Wednesday, July 19, 2000 | 9:55 a.m.

Duke Bunnell's killer left behind enough evidence to link him to the brutal beating and slashing slaying. Detectives just need a name.

Metro Police Sgt. Kevin Manning said now that it's been three years since the 69-year-old man was killed during a violent struggle in an office in Rob Roy's lounge someone with information may be willing to come forward.

"People mature. If there is somebody who knows something, they may have been 18 or 19 years old at the time and been involved with drugs or other things," Manning said. "They are three years older now and may have straightened their life out and want to come forward."

Manning said it's happened in the past with other cases. People just call up detectives and provide the information needed to solve old cases.

And Annie Bunnell said she needs the closure an arrest in the slaying of her husband would bring.

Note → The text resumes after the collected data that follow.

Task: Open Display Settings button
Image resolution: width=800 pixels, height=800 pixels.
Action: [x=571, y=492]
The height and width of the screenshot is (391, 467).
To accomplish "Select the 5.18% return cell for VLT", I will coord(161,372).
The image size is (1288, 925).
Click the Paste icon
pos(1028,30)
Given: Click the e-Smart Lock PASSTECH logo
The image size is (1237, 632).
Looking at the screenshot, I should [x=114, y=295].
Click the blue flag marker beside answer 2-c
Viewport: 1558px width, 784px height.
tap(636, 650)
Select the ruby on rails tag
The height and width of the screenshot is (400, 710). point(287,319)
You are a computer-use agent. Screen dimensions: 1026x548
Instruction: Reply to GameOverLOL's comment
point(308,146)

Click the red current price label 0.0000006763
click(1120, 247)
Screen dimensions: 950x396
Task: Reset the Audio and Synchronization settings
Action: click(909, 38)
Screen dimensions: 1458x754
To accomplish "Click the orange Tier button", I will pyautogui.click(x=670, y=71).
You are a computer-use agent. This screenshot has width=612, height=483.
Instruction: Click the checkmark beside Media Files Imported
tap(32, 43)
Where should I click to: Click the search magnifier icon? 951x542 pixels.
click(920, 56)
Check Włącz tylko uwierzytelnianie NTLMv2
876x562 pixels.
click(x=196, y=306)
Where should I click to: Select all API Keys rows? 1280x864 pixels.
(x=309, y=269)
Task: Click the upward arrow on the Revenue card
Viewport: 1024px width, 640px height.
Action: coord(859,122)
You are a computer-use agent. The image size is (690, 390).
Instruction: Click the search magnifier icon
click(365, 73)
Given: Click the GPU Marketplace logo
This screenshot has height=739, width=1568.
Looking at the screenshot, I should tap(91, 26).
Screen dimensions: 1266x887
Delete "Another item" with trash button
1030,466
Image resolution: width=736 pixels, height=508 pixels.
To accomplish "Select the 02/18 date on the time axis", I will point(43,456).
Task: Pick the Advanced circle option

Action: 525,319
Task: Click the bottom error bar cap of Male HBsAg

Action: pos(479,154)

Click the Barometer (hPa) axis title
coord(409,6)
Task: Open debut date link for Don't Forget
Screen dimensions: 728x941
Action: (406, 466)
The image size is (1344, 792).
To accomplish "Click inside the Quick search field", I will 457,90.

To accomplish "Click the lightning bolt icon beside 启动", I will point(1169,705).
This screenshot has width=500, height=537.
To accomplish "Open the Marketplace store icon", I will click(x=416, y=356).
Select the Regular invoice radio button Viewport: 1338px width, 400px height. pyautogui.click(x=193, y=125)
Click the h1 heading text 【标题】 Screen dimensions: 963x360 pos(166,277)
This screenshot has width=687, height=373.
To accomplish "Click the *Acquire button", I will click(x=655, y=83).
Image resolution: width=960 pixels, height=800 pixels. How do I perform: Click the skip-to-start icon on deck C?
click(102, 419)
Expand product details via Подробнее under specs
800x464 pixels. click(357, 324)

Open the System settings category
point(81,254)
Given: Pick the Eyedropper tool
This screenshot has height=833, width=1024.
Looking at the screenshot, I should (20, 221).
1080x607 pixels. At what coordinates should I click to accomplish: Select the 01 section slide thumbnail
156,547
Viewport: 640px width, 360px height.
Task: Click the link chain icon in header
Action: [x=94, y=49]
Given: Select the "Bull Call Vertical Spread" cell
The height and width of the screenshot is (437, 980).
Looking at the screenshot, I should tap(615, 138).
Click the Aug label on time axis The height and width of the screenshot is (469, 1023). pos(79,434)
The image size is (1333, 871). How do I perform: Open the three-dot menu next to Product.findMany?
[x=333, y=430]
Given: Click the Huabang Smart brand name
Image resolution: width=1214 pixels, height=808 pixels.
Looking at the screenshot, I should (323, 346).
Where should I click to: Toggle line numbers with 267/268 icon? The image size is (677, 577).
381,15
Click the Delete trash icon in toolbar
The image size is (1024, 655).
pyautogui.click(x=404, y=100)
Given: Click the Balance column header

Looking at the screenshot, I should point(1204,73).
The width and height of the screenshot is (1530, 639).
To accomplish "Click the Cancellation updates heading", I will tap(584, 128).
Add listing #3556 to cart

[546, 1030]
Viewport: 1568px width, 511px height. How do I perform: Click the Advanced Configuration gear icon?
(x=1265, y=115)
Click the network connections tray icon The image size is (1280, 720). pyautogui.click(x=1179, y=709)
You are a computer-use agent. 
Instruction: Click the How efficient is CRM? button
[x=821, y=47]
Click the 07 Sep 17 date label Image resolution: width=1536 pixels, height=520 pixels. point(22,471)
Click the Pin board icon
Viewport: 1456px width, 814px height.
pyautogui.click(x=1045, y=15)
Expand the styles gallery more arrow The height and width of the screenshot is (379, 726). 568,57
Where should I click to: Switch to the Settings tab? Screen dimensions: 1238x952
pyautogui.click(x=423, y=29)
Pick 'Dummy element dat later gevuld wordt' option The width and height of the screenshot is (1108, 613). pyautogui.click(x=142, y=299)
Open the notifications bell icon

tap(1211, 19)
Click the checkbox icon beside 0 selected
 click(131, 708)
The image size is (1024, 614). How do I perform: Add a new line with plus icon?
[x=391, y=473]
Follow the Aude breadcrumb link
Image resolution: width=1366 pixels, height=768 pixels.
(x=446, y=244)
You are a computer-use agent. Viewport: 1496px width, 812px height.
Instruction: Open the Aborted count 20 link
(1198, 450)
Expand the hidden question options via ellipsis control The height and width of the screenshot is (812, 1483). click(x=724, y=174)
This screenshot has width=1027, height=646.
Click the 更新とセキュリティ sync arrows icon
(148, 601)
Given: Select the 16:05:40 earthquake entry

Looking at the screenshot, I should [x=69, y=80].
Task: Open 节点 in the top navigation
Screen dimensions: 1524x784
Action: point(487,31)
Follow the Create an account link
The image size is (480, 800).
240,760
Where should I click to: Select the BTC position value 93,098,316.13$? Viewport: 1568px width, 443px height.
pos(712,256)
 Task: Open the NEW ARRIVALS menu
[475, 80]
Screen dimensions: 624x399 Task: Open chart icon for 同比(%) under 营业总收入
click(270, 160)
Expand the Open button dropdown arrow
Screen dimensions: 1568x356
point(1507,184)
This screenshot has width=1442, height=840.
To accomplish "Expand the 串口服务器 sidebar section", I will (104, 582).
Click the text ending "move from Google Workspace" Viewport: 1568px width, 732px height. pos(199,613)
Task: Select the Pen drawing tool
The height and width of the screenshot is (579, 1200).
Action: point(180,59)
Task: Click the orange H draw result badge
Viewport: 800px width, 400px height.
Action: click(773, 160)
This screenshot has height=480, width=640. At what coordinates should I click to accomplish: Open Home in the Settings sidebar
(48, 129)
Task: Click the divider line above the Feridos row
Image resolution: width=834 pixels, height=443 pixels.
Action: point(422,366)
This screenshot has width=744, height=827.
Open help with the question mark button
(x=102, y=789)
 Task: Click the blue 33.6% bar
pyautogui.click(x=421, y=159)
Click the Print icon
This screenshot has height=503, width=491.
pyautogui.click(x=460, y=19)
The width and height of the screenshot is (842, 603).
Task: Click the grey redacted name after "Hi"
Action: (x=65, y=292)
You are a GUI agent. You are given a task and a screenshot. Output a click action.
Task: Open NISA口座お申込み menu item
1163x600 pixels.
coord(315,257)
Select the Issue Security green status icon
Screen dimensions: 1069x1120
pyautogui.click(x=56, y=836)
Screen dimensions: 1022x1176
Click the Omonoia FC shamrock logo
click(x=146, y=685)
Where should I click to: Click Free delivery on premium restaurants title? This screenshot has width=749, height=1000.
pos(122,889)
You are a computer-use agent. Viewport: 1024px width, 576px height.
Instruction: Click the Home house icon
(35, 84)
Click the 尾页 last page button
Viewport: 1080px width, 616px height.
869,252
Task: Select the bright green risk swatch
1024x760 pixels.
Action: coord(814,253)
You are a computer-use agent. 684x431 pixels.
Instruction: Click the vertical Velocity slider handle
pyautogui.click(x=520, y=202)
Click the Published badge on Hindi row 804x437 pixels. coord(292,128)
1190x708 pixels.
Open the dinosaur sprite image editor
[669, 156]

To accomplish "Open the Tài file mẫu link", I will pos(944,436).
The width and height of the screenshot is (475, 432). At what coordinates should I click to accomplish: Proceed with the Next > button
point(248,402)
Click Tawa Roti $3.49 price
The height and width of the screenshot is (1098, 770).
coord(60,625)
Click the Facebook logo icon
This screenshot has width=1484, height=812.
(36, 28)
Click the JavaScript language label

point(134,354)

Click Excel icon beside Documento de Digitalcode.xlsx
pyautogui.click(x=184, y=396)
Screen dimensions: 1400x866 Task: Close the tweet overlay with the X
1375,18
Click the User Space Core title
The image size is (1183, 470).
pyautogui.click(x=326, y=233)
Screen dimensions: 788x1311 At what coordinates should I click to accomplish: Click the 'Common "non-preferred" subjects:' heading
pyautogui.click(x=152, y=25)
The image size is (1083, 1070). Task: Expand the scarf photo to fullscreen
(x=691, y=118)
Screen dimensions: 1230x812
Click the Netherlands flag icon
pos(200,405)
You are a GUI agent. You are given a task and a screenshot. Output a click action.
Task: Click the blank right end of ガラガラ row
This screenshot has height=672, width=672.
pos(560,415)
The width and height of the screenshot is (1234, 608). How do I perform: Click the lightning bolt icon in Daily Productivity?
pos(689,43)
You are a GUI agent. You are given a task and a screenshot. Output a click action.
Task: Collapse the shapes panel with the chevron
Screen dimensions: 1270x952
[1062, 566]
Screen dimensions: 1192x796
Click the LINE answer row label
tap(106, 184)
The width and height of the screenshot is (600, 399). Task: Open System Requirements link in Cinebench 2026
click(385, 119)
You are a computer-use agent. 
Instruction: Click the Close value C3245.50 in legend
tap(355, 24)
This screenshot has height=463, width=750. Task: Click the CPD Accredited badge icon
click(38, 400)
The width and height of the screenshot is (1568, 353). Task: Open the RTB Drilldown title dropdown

"I pray to God they can solve this," she said. "I know nothing will ever ease my pain because I adored him so much. But it might help to have closure, to find out why they had to do this to him."

On July 10, 1997, Duke Bunnell got up early as he always did. He went for a run and then went over to the South Maryland Parkway bar to do some bookkeeping work -- something he did just to help out the people who ran the bar.

Every morning Bunnell would call his wife. Annie Bunnell waited and waited for the call. She started getting worried because her husband of 37 years always called.

"This one morning he didn't call me. I tried everything, but I couldn't reach him," said Bunnell, who started crying as she recounted that morning.

Then she saw on television someone had been killed at the bar.

"I knew it was him," she said. "I never even got to tell him goodbye."

Police said someone entered through an unlocked door, and a violent struggle ensued. Bunnell was hit, stabbed and slashed numerous times in what Manning said was one of the most brutal killings he's encountered.

All the weapons used were things found in the kitchen area of the lounge.

"We don't know if he let someone in or the door was open and somebody just came in," Manning said.

But police have fingerprints, dollar-value coins from Rob Roy's found in the hopper of a slot machine in a nearby grocery store, and evidence from the scene of the slaying and from Bunnell's car, which was stolen after the slaying.

Robbery was the apparent motive. Bunnell each morning would make entries into the books and make the daily deposits.

"All we basically need is a name, and we can connect an individual to the homicide," Manning said.

Police already sent the fingerprints off to the FBI and a West Coast fingerprint database for comparison, but found no matches.

Annie Bunnell said she will never be over the killing of her husband but hopes the solving of the crime might bring her some solace.

"This has been the roughest three years of my life. He was the dearest man," she said.

The Bunnells moved to Las Vegas from California about six years before the slaying. Duke Bunnell was a real estate agent after years of running restaurants in California.

Two weeks after Duke Bunnell was killed, Annie Bunnell moved back to California. She said just staying in Las Vegas, in the city where her husband was killed, was just too much for her to handle.

"Once I got his car back (which was stolen after the slaying and recovered by police), I got rid of it," Bunnell said. "It just hurts so much. They didn't have to do that to him."